The saviour — in plainclothes in the first half and then inexplicably slipping into khaki post-interval — is top cop Veer Sooryavanshi, who will stop at nothing to bring these criminals to book. Even if that means being estranged from his wife and having to give up living with his son. So when his city is under threat, Sooryavanshi races in all guns blazing and we get a film that, after a slow-ish start, kicks into Shettyverse top gear.

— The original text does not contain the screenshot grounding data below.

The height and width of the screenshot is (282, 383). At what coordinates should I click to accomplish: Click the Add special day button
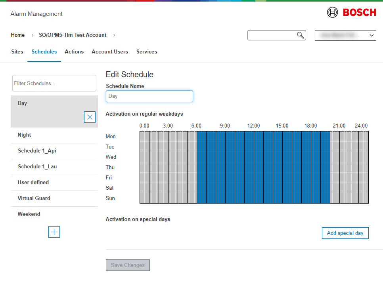(x=345, y=233)
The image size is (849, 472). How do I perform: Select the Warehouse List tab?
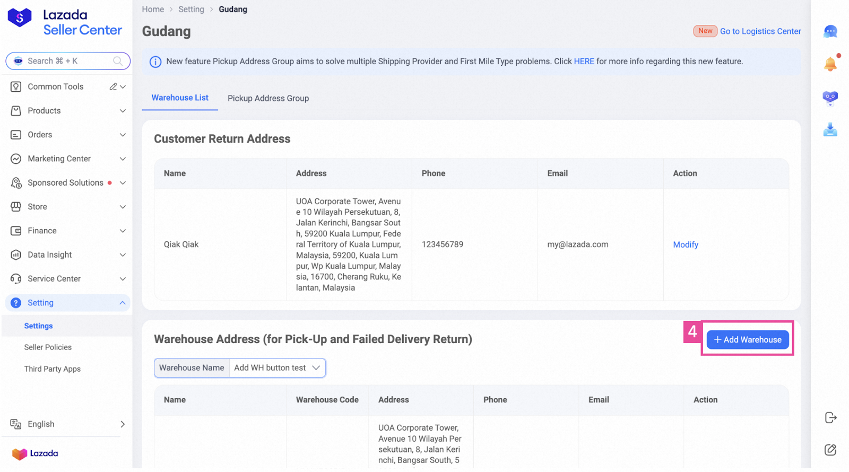pyautogui.click(x=180, y=98)
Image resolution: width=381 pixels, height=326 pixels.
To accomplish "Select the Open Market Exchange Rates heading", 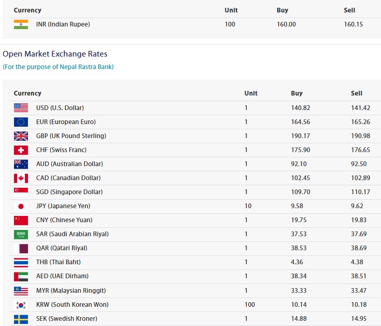I will [x=55, y=54].
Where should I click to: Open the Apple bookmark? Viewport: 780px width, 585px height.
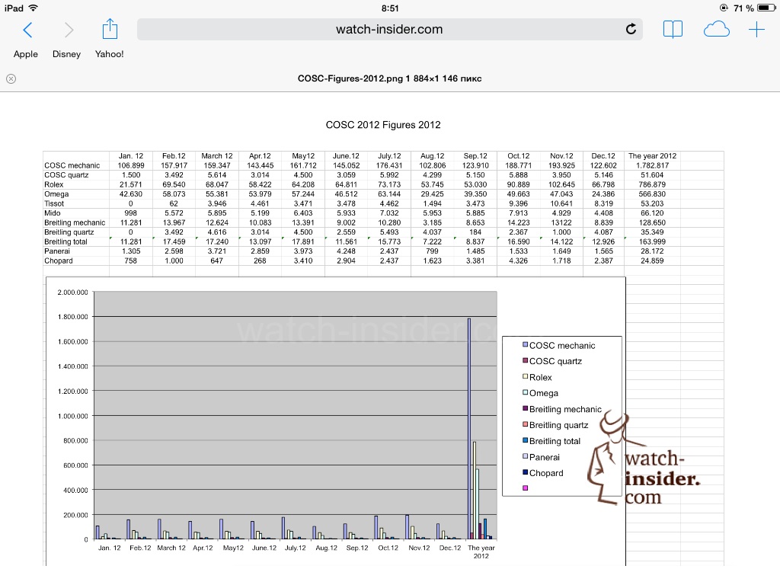coord(26,54)
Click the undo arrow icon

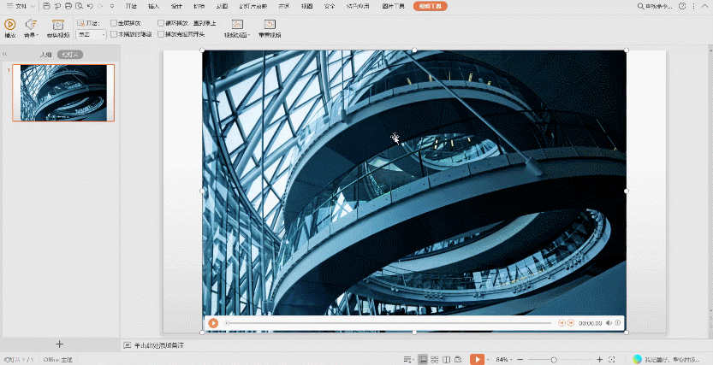(x=89, y=6)
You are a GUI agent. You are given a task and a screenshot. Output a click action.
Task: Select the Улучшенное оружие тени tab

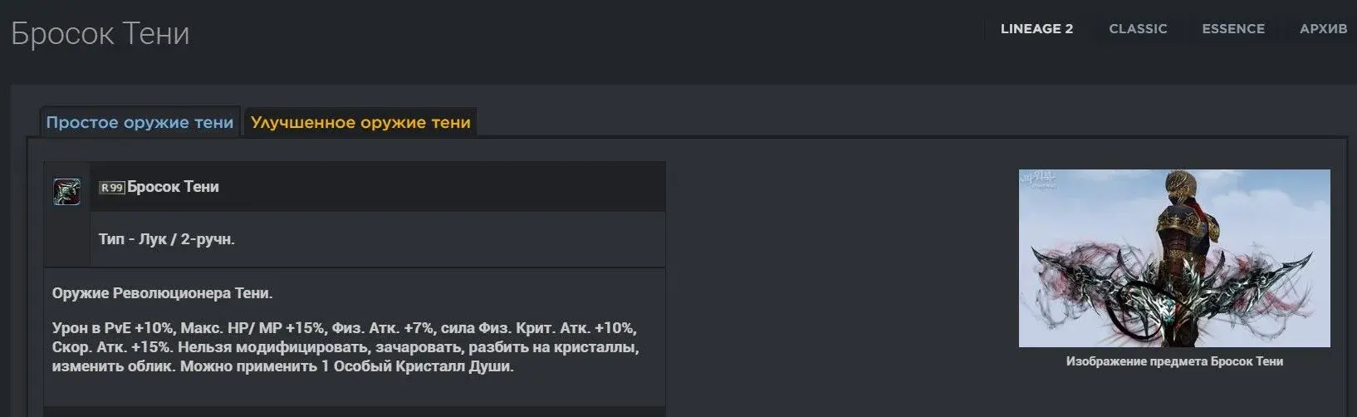[360, 122]
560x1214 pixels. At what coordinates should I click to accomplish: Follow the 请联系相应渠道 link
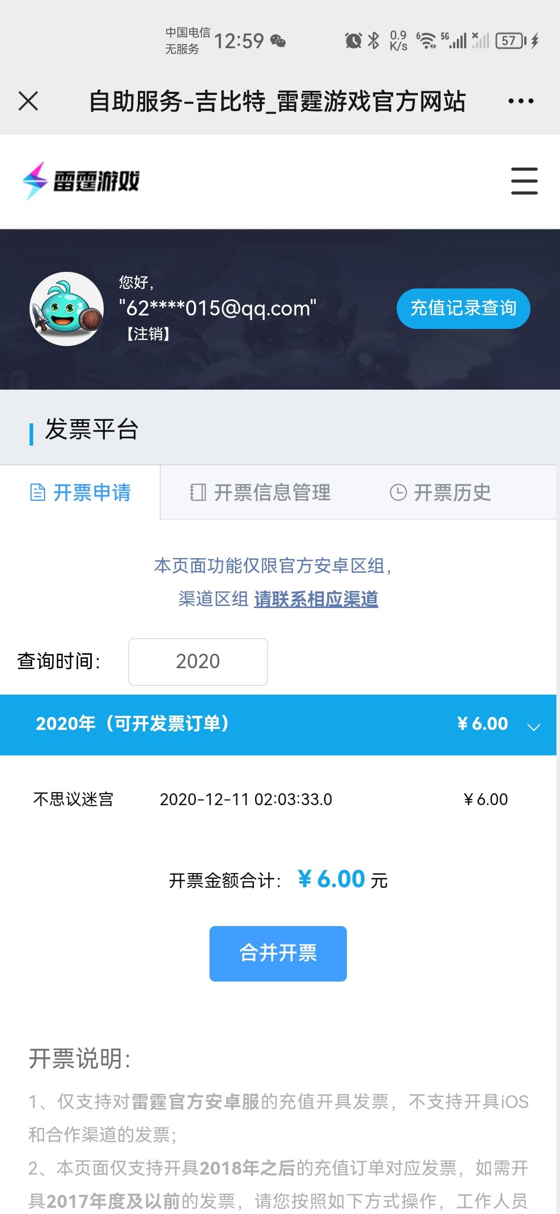click(316, 599)
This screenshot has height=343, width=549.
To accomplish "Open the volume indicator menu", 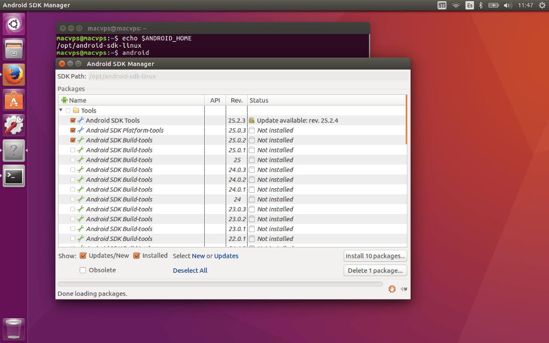I will pyautogui.click(x=508, y=5).
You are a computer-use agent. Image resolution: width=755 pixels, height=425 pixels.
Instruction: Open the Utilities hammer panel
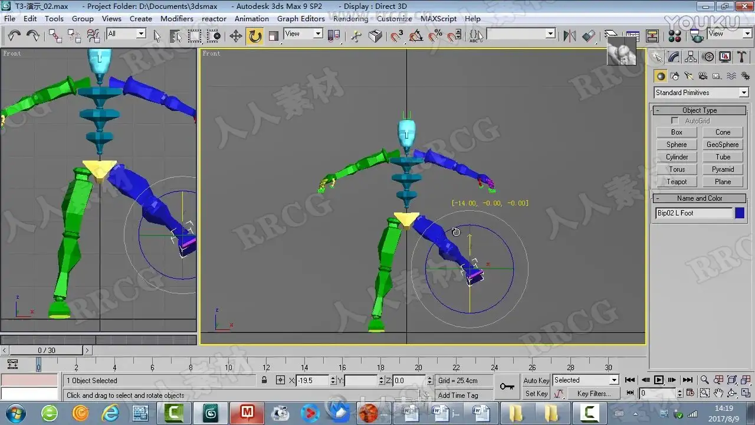point(742,57)
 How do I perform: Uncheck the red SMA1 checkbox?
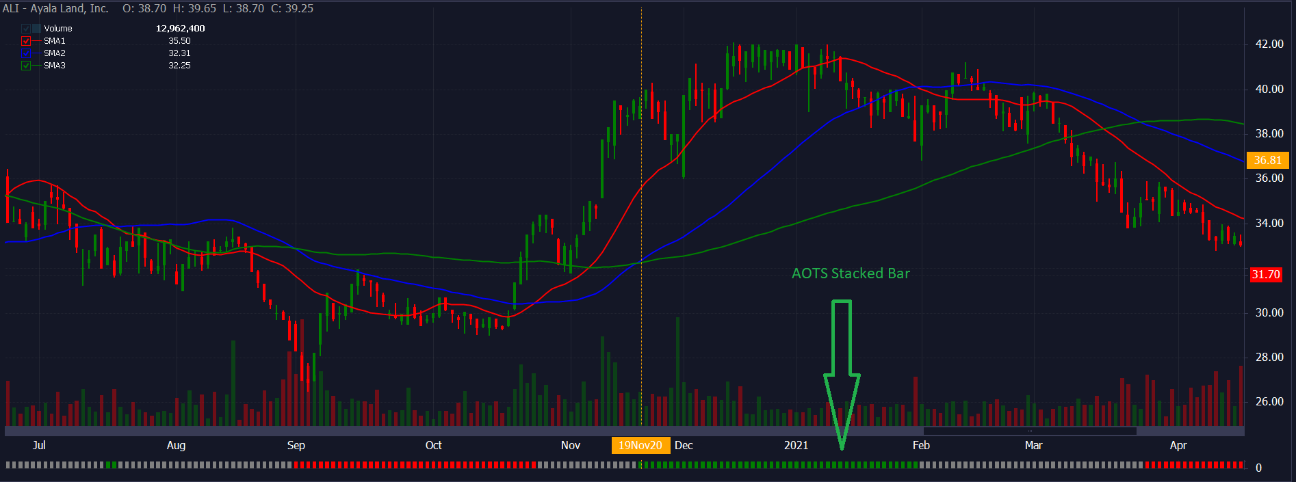click(x=26, y=41)
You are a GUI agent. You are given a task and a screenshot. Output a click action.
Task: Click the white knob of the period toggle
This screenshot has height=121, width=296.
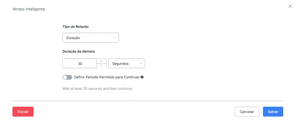pyautogui.click(x=65, y=77)
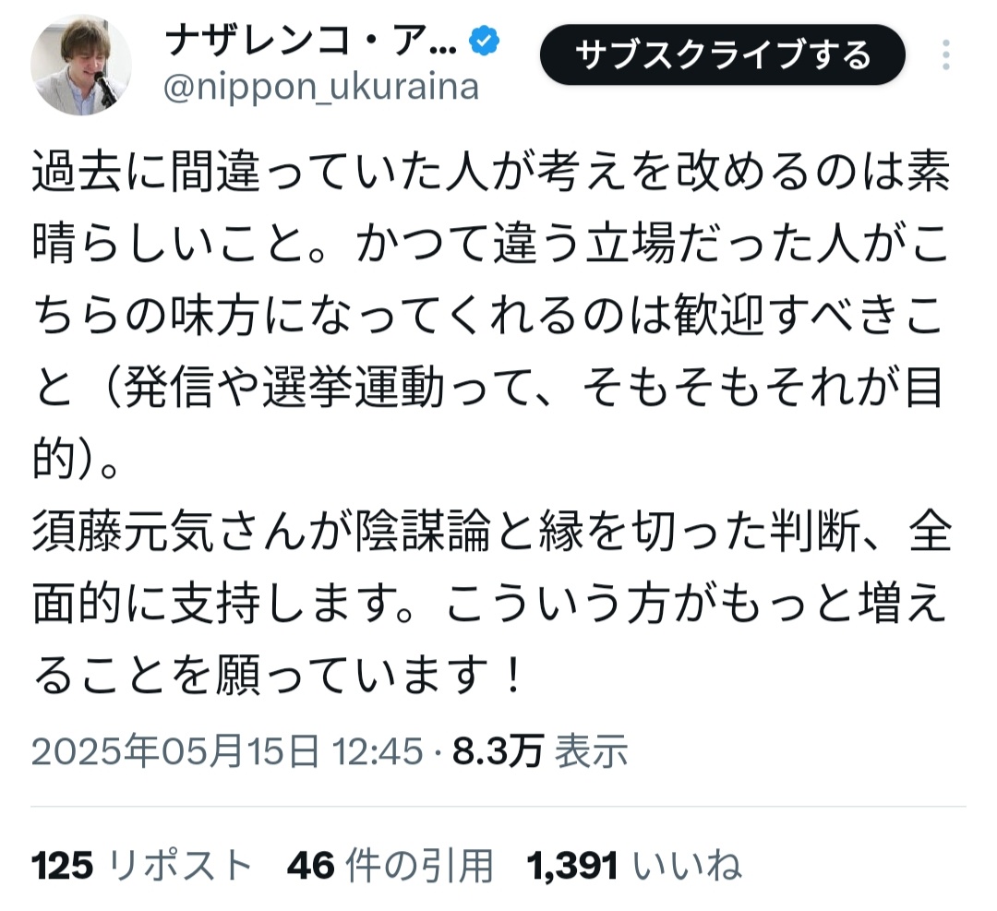Open the tweet's three-dot more options menu
Screen dimensions: 997x911
(x=946, y=55)
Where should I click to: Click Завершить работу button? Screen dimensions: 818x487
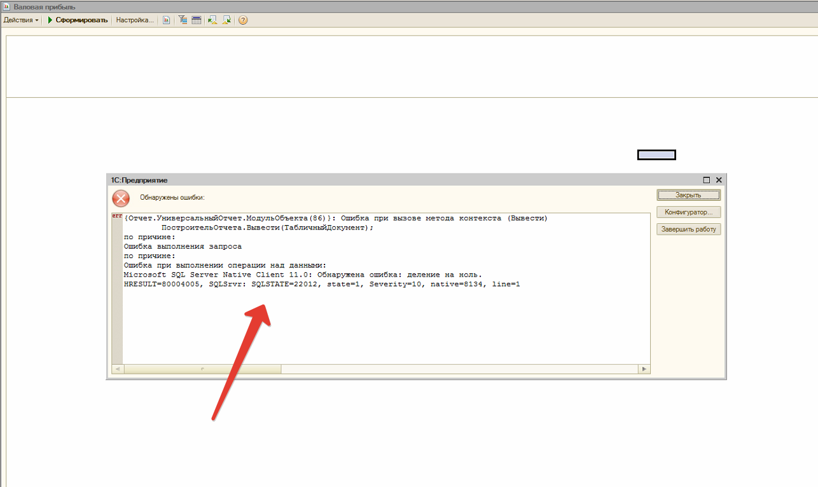click(x=689, y=230)
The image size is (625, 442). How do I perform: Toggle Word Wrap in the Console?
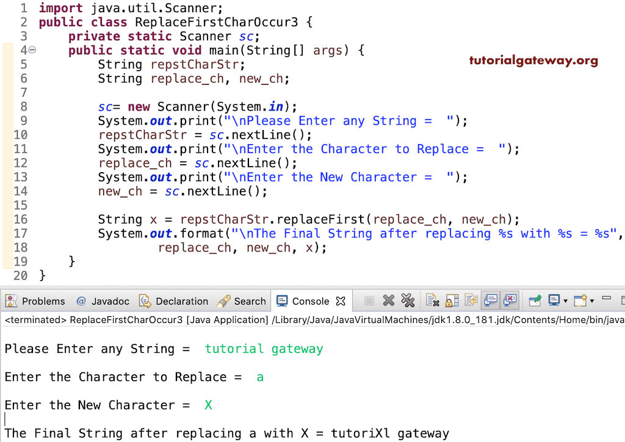coord(470,301)
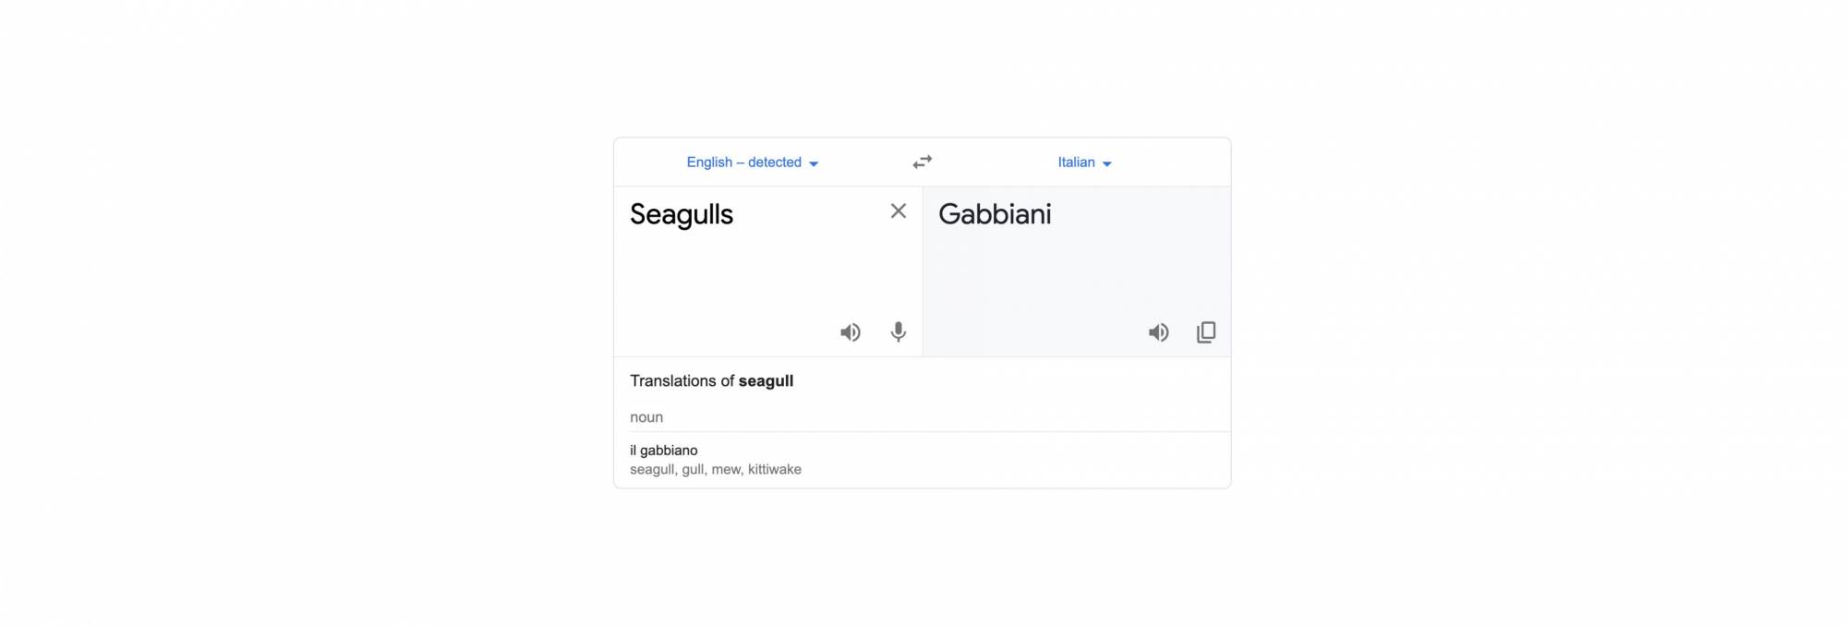Activate voice input with the microphone icon
The image size is (1847, 626).
(898, 331)
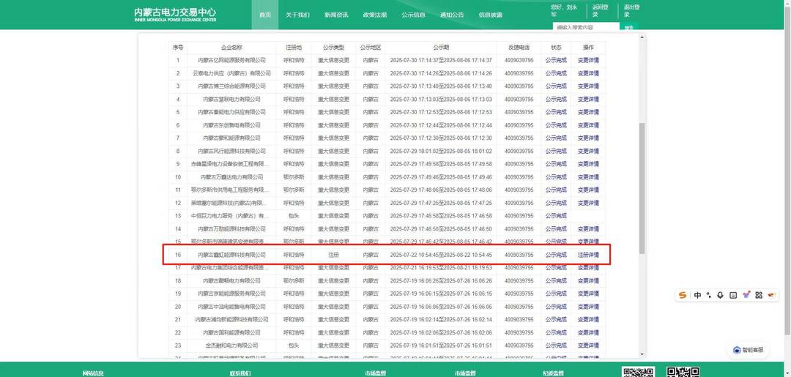Open 变更详情 for row 1 company

pyautogui.click(x=588, y=60)
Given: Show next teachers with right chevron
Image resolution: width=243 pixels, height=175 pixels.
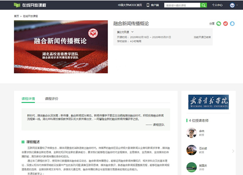Looking at the screenshot, I should coord(233,151).
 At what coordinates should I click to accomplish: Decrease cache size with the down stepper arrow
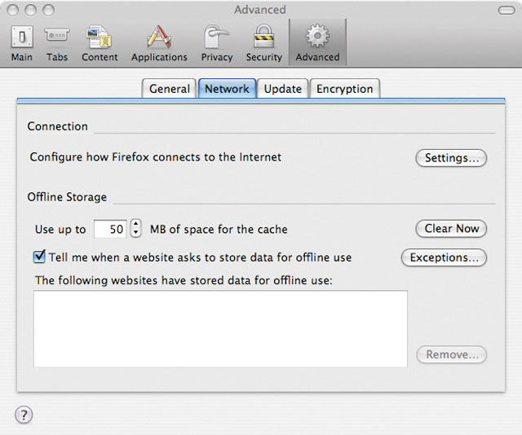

And when we say Shettyverse, we mean the film-maker’s ambition to expand his cop universe that started with his last film Simmba and goes a notch higher in Sooryavanshi. However, those expecting to see Sangram Bhalerao aka Simmba (Ranveer Singh) and Bajirao Singham (Ajay Devgn) with ample screen time will have to remain content with their presence in an extended climactic sequence. As mentioned earlier, Sooryavanshi is an out-and-out Akshay Kumar show, a baritone-spouting ‘Sooryavanshi’, followed by a deafening signature tune — a prerequisite for every cop in Shetty’s universe — blaring in Dolby every time the man is on screen. Which accounts for 140 of the film’s 145 minutes. Everywhere you look, Sooryavanshi is just around the corner.
Which leaves the film’s leading lady Katrina Kaif with very little to do, apart from appearing in a couple of scenes and a few songs. But Katrina’s remarkable screen presence and vastly improved acting chops power her through. The attempt at recreating the iconic Mohra number, Tip tip barsa paani, picturised on Akshay and Raveena Tandon close to 30 years ago, is passable, but Kat’s sizzling moves in a shimmery silver sari more than make up for it.
The one big problem with Sooryavanshi, however, lies in its constant stereotyping of religion and community, with more than one scene underlining the ‘difference’ between a ‘good Muslim’ and a ‘bad Muslim’. Most of it is cringeworthy — especially the frequent othering of the community — and Shetty’s last-ditch attempt to mend matters by showing Hindus and Muslims coming to each others’ aid in times of distress even as Hum Hindustani plays in the background, comes off as both feeble and fake. The makers may argue that we are in it largely for the entertainment. I buy that partly, but we are in times where divisiveness and othering is no laughing matter, not that it ever was. Not the new normal anyone would want.